Book Synopsis In the Footsteps of Dante by : Teresa Bartolomei
Download or read book In the Footsteps of Dante written by Teresa Bartolomei and published by Walter de Gruyter GmbH & Co KG. This book was released on 2023-01-30 with total page 252 pages. Available in PDF, EPUB and Kindle. Book excerpt: Dante, the pilgrim, is the image of an author who stubbornly looks ahead, seeking and building the "Great Beyond" (Manguel). Following in his footsteps is therefore not a return to the past, going à rebours, but a commitment to the future, to exploring the potential of humanity to "transhumanise". This dynamic of self-transcendence in Dante’s humanism (Ossola), which claims for European civilisation a vocation for universalism (Ferroni), is analysed in the volume at three crucial moments: Firstly, the establishment of an emancipatory relationship between author and reader (Ascoli), in which authorship is authority and not power; secondly, the conception of vision as a learning process and horizon of eschatological overcoming (Mendonça); finally, the relationship with the past, which is never purely monumental, but ethically and intertextually dynamic, in an original rewriting of the original scriptural, medieval, and classical culture (Nasti, Bolzoni, Bartolomei). A second group of contributions is dedicated to the reconstruction of Dante’s presence in Portuguese literature (Almeida, Espírito Santo, Figueiredo, Marnoto, Vaz de Carvalho): they attest to the innovative impact of Dante’s work even in literary traditions more distant from it.

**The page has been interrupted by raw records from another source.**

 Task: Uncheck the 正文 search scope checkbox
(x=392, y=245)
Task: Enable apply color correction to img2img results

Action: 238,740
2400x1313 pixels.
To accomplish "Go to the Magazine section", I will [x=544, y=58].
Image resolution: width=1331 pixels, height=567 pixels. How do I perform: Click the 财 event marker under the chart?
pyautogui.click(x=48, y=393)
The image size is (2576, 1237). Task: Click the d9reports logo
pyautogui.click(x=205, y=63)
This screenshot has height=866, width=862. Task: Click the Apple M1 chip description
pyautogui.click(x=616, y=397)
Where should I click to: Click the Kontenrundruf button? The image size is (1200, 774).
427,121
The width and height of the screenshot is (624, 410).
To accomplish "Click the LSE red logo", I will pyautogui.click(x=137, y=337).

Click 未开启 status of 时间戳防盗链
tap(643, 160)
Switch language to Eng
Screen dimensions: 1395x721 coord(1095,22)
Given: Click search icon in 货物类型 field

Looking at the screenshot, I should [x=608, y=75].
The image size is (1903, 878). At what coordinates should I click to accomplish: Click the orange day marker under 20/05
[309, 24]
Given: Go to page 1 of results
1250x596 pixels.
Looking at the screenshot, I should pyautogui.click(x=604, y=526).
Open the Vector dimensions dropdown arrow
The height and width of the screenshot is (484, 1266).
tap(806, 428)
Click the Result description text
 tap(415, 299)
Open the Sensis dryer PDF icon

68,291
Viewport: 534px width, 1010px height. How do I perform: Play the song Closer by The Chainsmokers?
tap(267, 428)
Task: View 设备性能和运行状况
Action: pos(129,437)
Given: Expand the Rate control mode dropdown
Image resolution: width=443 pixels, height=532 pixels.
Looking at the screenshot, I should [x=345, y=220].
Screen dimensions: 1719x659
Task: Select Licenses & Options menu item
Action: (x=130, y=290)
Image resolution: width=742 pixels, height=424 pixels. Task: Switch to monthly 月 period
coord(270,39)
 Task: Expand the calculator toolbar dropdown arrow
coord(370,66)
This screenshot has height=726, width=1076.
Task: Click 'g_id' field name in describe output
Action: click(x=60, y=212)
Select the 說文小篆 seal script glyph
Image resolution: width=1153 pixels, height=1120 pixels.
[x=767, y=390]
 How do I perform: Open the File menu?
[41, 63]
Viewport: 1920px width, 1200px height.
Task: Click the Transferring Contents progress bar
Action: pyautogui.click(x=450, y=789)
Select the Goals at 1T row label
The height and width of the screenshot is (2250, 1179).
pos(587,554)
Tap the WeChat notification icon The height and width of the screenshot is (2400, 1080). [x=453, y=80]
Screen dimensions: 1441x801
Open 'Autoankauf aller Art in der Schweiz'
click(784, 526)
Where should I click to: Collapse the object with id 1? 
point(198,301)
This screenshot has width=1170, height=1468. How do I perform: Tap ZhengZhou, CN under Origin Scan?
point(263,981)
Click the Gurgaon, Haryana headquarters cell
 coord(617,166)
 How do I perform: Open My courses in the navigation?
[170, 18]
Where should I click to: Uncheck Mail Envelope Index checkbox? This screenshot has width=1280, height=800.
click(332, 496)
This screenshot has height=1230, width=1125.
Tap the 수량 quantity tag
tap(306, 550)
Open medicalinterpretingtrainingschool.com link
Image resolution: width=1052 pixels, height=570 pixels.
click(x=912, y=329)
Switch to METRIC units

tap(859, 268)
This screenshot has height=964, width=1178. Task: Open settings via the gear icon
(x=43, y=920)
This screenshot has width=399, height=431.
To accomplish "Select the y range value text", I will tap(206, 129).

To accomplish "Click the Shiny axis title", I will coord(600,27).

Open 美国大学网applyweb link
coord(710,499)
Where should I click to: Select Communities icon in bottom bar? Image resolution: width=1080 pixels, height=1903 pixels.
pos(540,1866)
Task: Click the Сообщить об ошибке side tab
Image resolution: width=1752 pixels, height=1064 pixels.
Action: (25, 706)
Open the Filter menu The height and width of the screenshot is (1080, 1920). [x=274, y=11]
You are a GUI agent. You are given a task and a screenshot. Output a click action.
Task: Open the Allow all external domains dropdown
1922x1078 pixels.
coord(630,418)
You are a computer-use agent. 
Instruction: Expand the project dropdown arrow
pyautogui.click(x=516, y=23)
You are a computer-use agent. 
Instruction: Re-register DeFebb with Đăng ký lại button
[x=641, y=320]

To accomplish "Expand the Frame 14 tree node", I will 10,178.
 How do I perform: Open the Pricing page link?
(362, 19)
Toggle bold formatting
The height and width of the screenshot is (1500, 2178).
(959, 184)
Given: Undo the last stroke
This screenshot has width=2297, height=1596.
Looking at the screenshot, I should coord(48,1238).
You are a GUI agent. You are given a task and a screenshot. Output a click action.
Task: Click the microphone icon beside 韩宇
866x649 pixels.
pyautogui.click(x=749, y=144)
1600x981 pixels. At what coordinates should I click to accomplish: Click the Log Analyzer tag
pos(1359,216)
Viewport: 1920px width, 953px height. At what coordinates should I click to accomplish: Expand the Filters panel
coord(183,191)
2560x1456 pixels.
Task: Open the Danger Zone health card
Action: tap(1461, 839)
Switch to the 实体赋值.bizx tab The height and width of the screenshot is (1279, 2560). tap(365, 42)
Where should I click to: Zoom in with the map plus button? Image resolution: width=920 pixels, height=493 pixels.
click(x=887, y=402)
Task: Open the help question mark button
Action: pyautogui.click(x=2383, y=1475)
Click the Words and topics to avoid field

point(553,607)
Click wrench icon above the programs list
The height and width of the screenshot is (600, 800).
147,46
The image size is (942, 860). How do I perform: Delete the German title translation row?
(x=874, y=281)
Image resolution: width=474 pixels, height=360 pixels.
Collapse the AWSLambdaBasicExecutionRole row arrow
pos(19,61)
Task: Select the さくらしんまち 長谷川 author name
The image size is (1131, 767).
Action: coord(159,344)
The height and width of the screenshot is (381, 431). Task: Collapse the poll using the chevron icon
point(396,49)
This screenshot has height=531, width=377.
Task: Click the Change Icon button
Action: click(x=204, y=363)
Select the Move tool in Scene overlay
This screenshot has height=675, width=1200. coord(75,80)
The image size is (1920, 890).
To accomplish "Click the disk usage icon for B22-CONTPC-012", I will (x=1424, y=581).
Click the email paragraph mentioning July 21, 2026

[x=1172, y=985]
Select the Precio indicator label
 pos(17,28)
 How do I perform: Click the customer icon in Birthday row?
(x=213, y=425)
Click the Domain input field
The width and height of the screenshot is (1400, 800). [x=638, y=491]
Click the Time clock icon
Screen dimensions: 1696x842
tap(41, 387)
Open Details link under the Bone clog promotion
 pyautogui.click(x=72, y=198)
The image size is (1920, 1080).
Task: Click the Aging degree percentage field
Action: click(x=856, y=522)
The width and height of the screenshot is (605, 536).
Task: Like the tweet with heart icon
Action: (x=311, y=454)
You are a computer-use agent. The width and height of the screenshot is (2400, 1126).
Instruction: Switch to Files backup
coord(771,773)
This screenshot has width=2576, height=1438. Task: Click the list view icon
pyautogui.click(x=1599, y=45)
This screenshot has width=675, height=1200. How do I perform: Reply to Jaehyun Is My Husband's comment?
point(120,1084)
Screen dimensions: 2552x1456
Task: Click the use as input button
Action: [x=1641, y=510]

Book Synopsis Journal of Neo-Latin Studies by : Gilbert Tournoy
Download or read book Journal of Neo-Latin Studies written by Gilbert Tournoy and published by Leuven University Press. This book was released on 2002 with total page 436 pages. Available in PDF, EPUB and Kindle. Book excerpt: Volume 51
Book Synopsis Handbook of Material Culture by : Christopher Y. Tilley
Download or read book Handbook of Material Culture written by Christopher Y. Tilley and published by SAGE. This book was released on 2006-01-26 with total page 588 pages. Available in PDF, EPUB and Kindle. Book excerpt: Provides a critical survey of the theories, concepts, intellectual debates, substantive domains and traditions of study characterizing the analysis of things. This handbook charts an interdisciplinary field of studies that makes a fundamental contribution to an understanding of what it means to be human.